**EXCERPT:**
·····
Conversion optimization and conversion rate optimization or CRO are two interchangeably used terms in marketing. The practice of conversion optimization exists since the very early days of online marketing, digital marketing, or internet marketing.
Just as (digital) marketing has evolved over time, the practice, tools, and strategies to increase conversions have changed. There is also a more strategic approach to conversion optimization. Moreover, good CRO practitioners dispose of far more skills than they used too in the days when we only had websites, email marketing and search engine marketing with some web analytics on top.
Still, the fundamental definitions and, most of all principles, of conversion rate optimization or conversion optimization have remained largely unchanged. Despite ever more small and big data, ample marketing tools in the so-called marketing technology stack, the channels, devices and types of marketing we ‘invented’ (inbound marketing, content marketing, you name it), in the end marketing is still marketing and people are still people.
We might have changed our ways, but the psychological drivers of what makes us take action haven’t evolved that much.
Quite some tips regarding CRO, landing page optimization and related topics still look very much like they did about a decade – and more – ago, except for the tools, shiny new technologies and impact of our ‘modern’ online behavior (e.g., scrolling). But people, psychology and what makes us tick and act: not that much change. Psychology, persuasion and actions. Let’s start with the latter.
What is CRO? Conversion rate optimization – word per word
Taking actions – or having them taken to be precise – is what CRO is all about. What is converstion rate optimization? There are three words in the term that explain pretty well what it all boils down to. An exploration.
Conversion – the C of CRO
Conversion means a change from one state into another. We convert physical objects and we try to convert people and their beliefs, attitudes or actions.
In the context of marketing, we simply try to persuade them to take action: visit a landing page, click a button, fill in a form, add a product to the shopping basket of an e-commerce platform, you name it.
There is quite a bit of psychology and testing involved in doing so and, as you can imagine, in today’s very digital business world, there can be many conversions that need to happen before you reach the end goal of all conversions.
“A conversion” requires an action from the user (e.g., website visitor) and thus, all elements that help in getting people to take that action play a role. Less easy than it seems indeed. Remember that most actions and decisions people take are not rational but emotional and only explained in a rational way after the act.
Rate – the (indeed) R of CRO
A rate is typically a number that expresses something, for instance, speed, or a percentage. A conversion rate in marketing is always a percentage: the percentage of people that took action out of the total number of people that could have taken that action in a specific circumstance.
·····
**PROVIDED DATA:**
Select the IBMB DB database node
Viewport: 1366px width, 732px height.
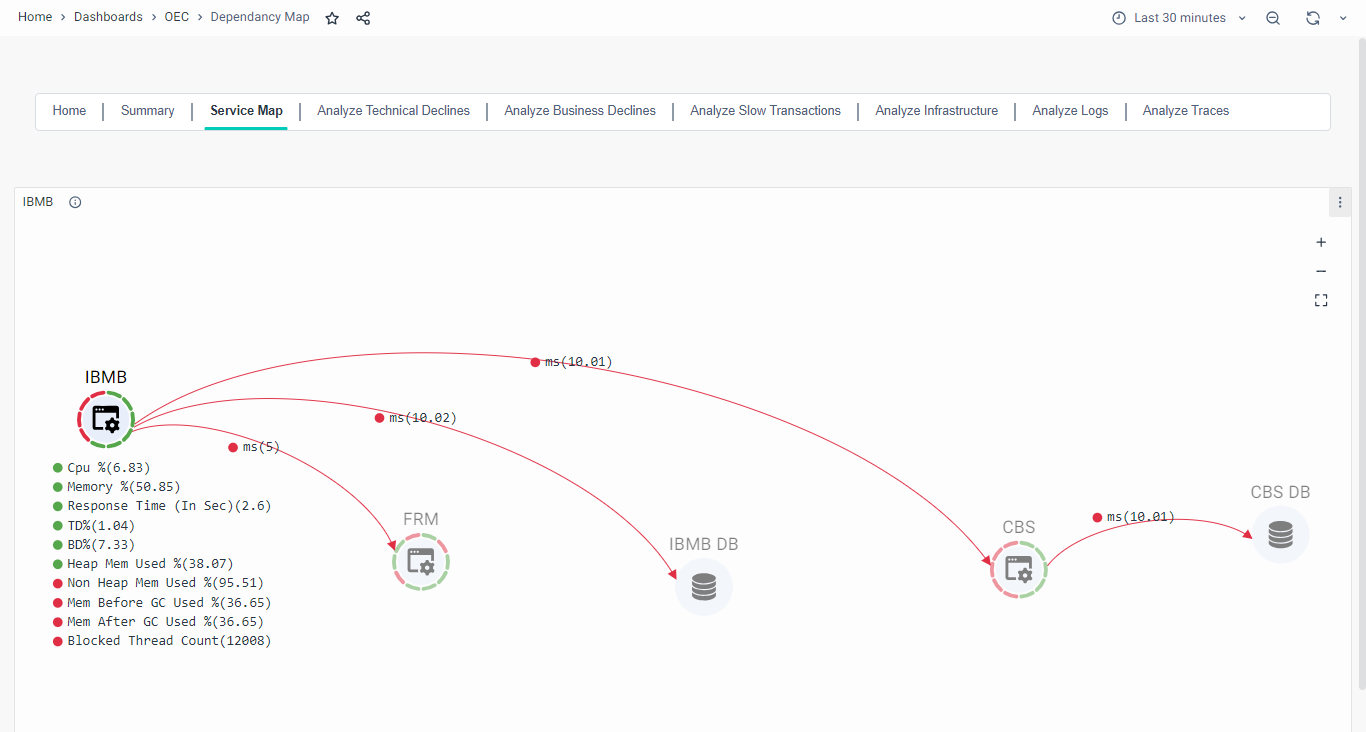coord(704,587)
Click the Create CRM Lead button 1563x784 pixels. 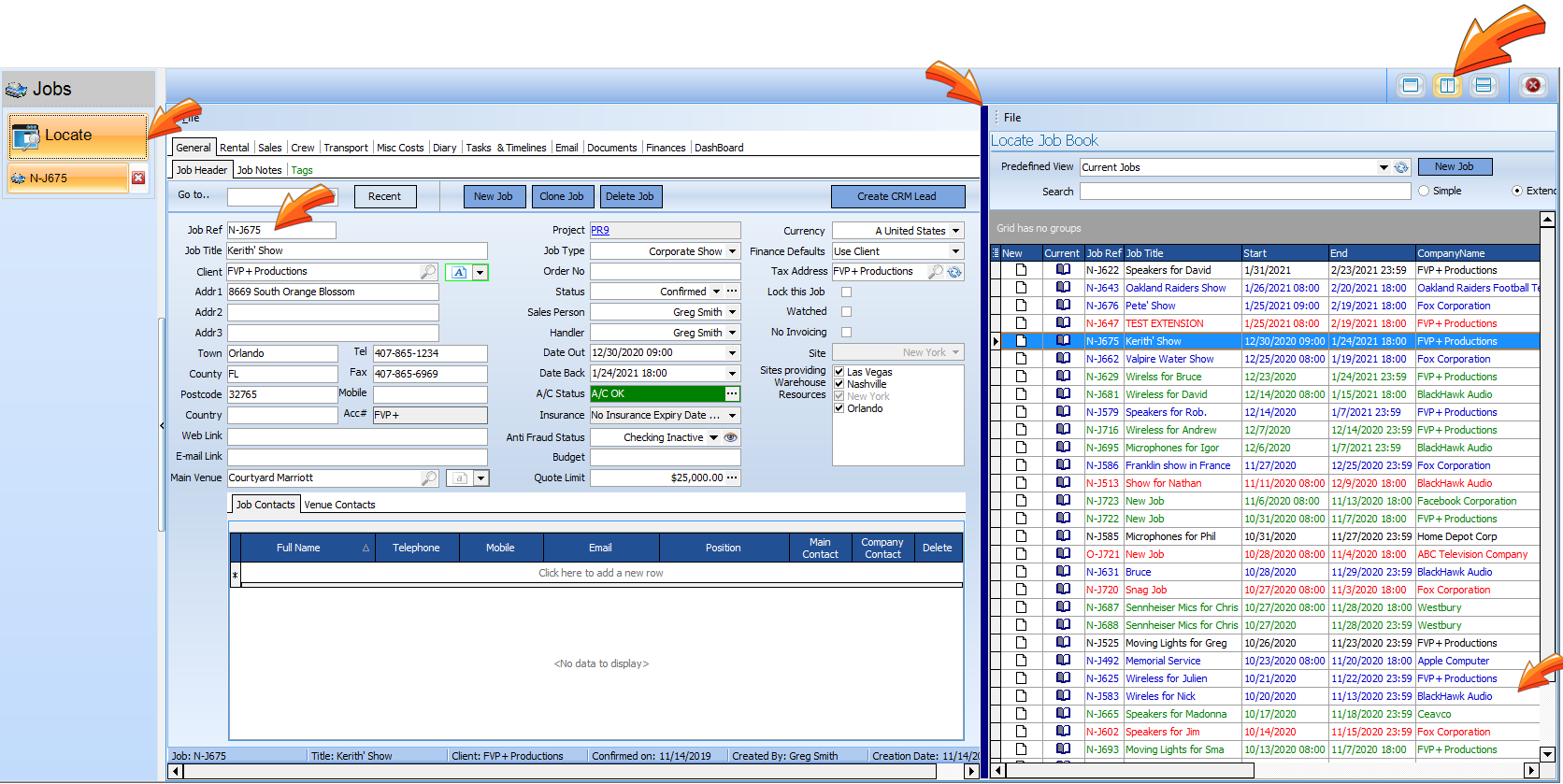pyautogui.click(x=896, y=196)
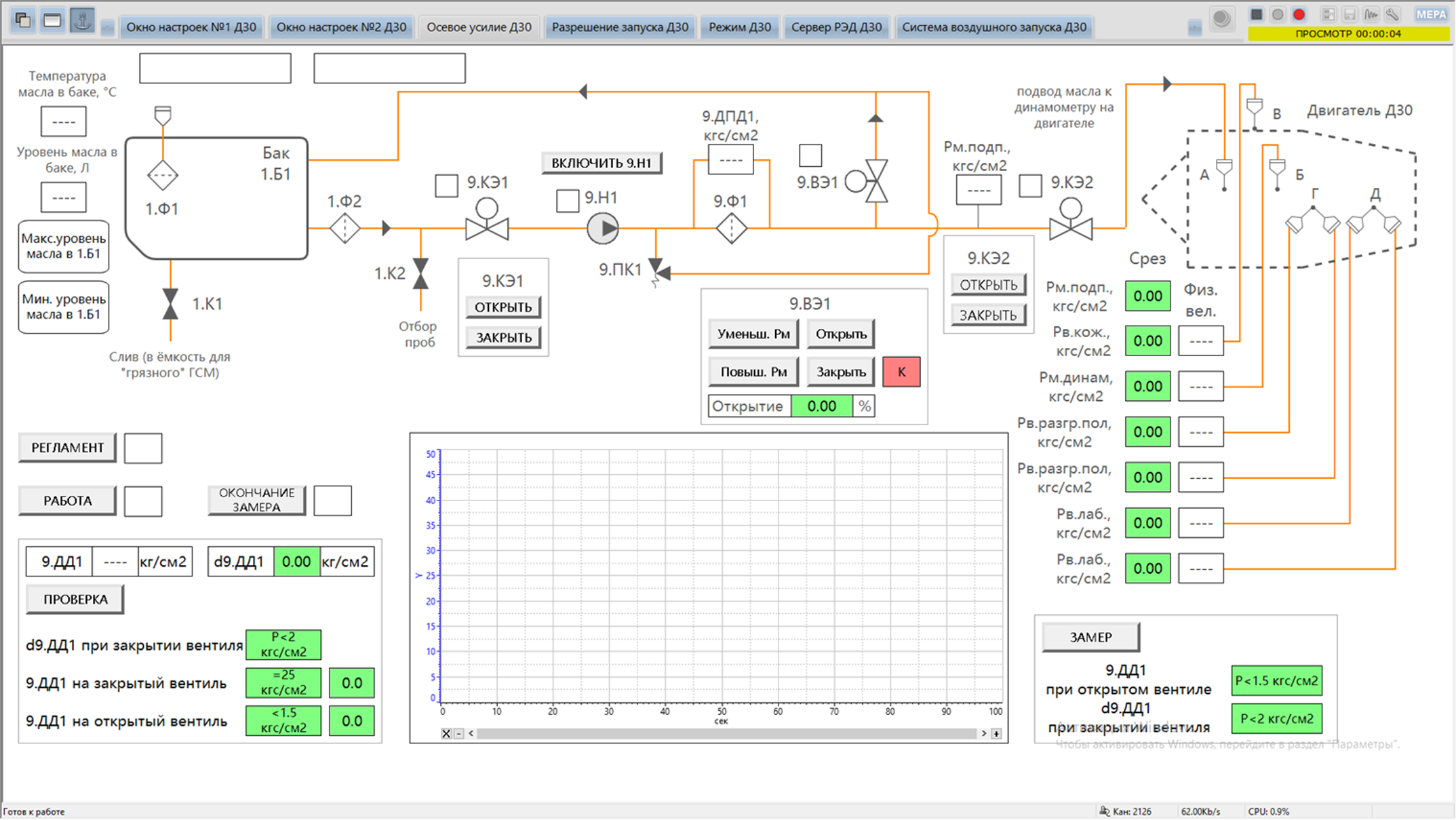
·····
**STATED EXERCISE 1:** In the text on conversion rate optimization, what kind of number is a conversion rate in marketing always?
**STATED EXERCISE 2:** Render this sentence from the text on conversion rate optimization into Spanish: "Conversion means a change from one state into another."
**STATED EXERCISE 3:** Name every action the text on conversion rate optimization gives as an example of what marketers try to persuade people to do.

**PROBLEM SOLUTION 1:** A percentage.

**PROBLEM SOLUTION 2:** La conversión significa un cambio de un estado a otro.

**PROBLEM SOLUTION 3:**
- Visit a landing page
- Click a button
- Fill in a form
- Add a product to the shopping basket of an e-commerce platform